La nourriture est un thème central sur les réseaux sociaux. Pourquoi les images bidimensionnelles d’aliments sont-elles si attrayantes? 

Lorsque nous avons faim, rien ne stimule plus notre cerveau que la vue de notre plat préféré, qu’il s’agisse d’un vrai repas ou d’une simple photo. En fait, notre cerveau est plus excité par le «food porn» que par la vraie pornographie! Lors d’une expérience, nous avons montré à des personnes des images des deux sortes: les photos de nourriture stimulaient davantage de zones de leur cerveau.

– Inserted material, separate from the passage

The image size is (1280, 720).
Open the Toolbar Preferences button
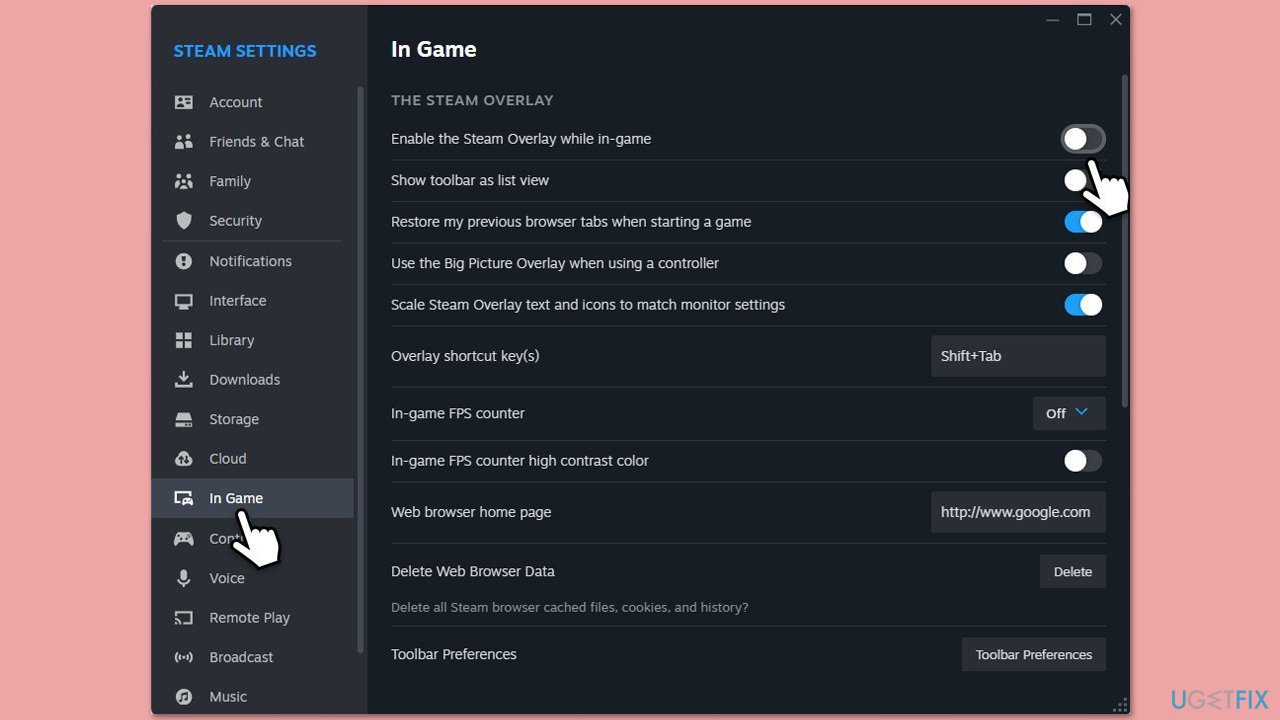click(x=1033, y=655)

Sur quoi travaillez-vous en ce moment? 

J’ai un projet avec le chef milanais Federico Rottigni, qui sert dans son restaurant Sensorium un dessert qui fait pleurer 40 à 60% de la clientèle. Avec mon équipe, nous essayons actuellement d’en comprendre les raisons.

Pour une expérience culinaire inoubliable

7 conseils du gastrophysicien Charles Spence

En règle générale, les éléments théâtraux ou choquants sont mieux mémorisés par les convives.

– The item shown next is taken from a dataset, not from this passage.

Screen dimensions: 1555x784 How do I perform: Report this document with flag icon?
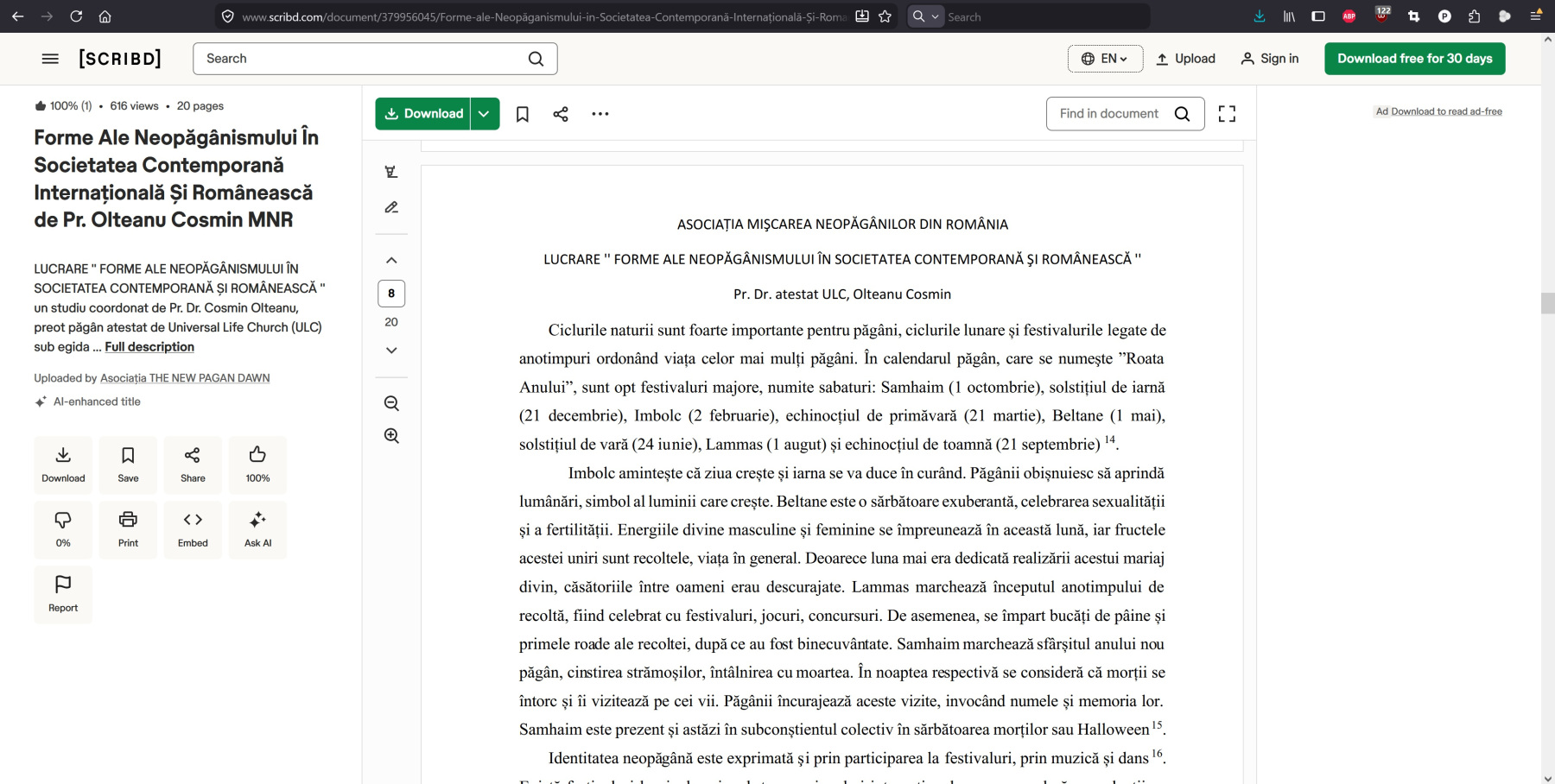point(63,593)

  1. Vous pouvez, par exemple, réciter le menu sous forme de poème. Vos invité-es apprécieront davantage leur repas et en garderont un meilleur souvenir.
  2. Pensez à la musique que vous mettez pendant le repas. Des chansons italiennes pour accompagner un repas italien, le groupe préféré de votre invité-e, etc.
  3. Utilisez des couverts lourds. Ou bien retirez la fourchette et voyez comment les invité-es réagissent.
  4. Donnez un nom intéressant à votre plat.
  5. Réfléchissez à la présentation des mets. Rendez-les «instagrammables».
  6. Vous pouvez également faire preuve de créativité en ce qui concerne le service. Pourquoi ne pas servir un plat sur une brique? L’effet de surprise mettra les gens de meilleure humeur et leur permettra de mieux apprécier le repas.
  7. Servez des quantités plus petites qu’à l’accoutumée et surprenez vos invité-es avec un amuse-bouche.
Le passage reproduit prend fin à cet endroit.